• ASSIGNED TASK A
In the Arkansas election column, rewrite the passage starting at "I got it. He" and ending at "on that banner.", swapping "newspaperman" for "columnist".
• ASSIGNED TASK B
Translate this sentence from the Arkansas election column into Spanish: "He and his base had to keep their spirits up to make the noble try."

• PROVIDED PASSAGE
........
OPINION | JOHN BRUMMETT: Cynical, or simply realistic?

The best Democratic candidate imaginable for Arkansas, where a Democratic candidate is hardly a thing, asked me mid-campaign how I got so cynical. I said I was realistic.

Chris Jones--smart, accomplished, personable, hardworking, a preacher talking love, faith and positivity--said we simply would have to disagree on terms.

I got it. He and his base had to keep their spirits up to make the noble try. A newspaperman knowing better and saying so was a drag.

The answer to his question, definition of terms aside, is the simple matter of a decade's consistent election returns in suburban and rural Arkansas. I watch these returns every two years, and they say the same thing, with incrementally more force.

And I say each election evening, as if I hadn't said it before: Wow. My heavens. They sure do hate Democrats out there. National ones, to be precise, but the local ones pay the price of association.

It's like the case of the nice woman in rural Arkansas who got creamed as a Democratic state legislative candidate. Her good friend assailed her willingly associating with Satan by running on that banner.

A strong state or local Democratic candidate can win again in Arkansas only if and when there is a national Democratic Party with different leadership, more savvy and a more moderate and strategic focus. And the national Democratic Party is going the other way. And Arkansas is going the other-other way.

So, the scenario is rote by now: Last evening, the early voting totals from Pulaski County, the state's Democratic hotbed, were released just past 7:30, as usual. And they showed Jones leading Sarah Huckabee Sanders by 21,000 votes, by a 63-35 margin.
........
• DATA SECTION
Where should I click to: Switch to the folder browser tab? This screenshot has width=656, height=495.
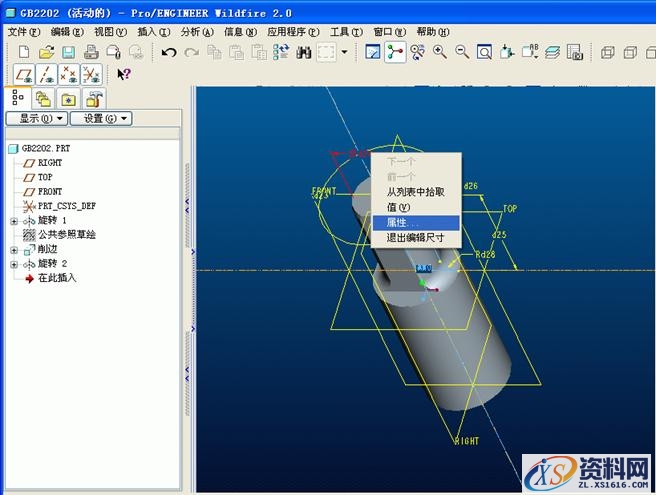pyautogui.click(x=43, y=98)
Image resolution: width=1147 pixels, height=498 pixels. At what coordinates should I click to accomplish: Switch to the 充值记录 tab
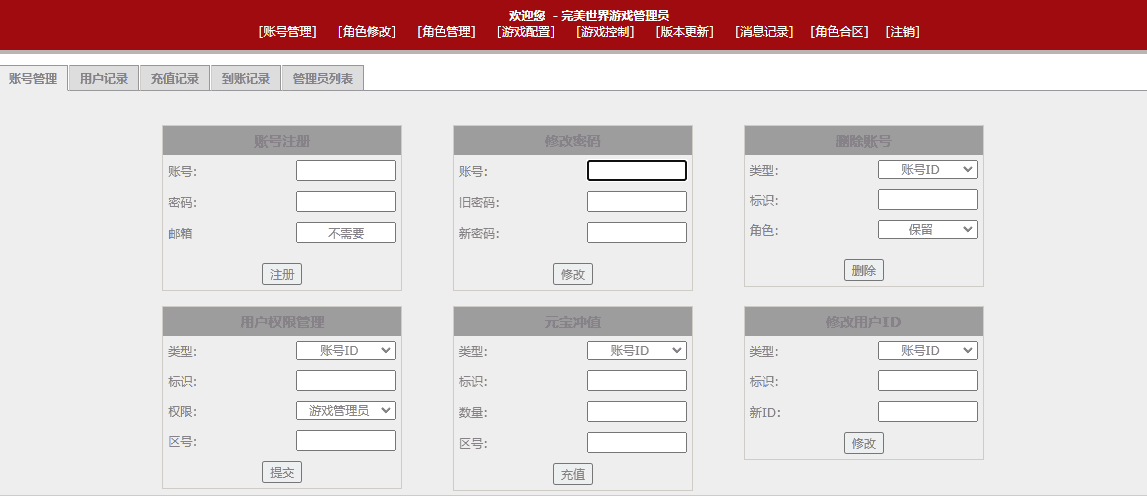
........
• YOUR SOLUTION A
I got it. He and his base had to keep their spirits up to make the noble try. A columnist knowing better and saying so was a drag.

The answer to his question, definition of terms aside, is the simple matter of a decade's consistent election returns in suburban and rural Arkansas. I watch these returns every two years, and they say the same thing, with incrementally more force.

And I say each election evening, as if I hadn't said it before: Wow. My heavens. They sure do hate Democrats out there. National ones, to be precise, but the local ones pay the price of association.

It's like the case of the nice woman in rural Arkansas who got creamed as a Democratic state legislative candidate. Her good friend assailed her willingly associating with Satan by running on that banner.

• YOUR SOLUTION B
Él y su base tenían que mantener el ánimo en alto para hacer el noble intento.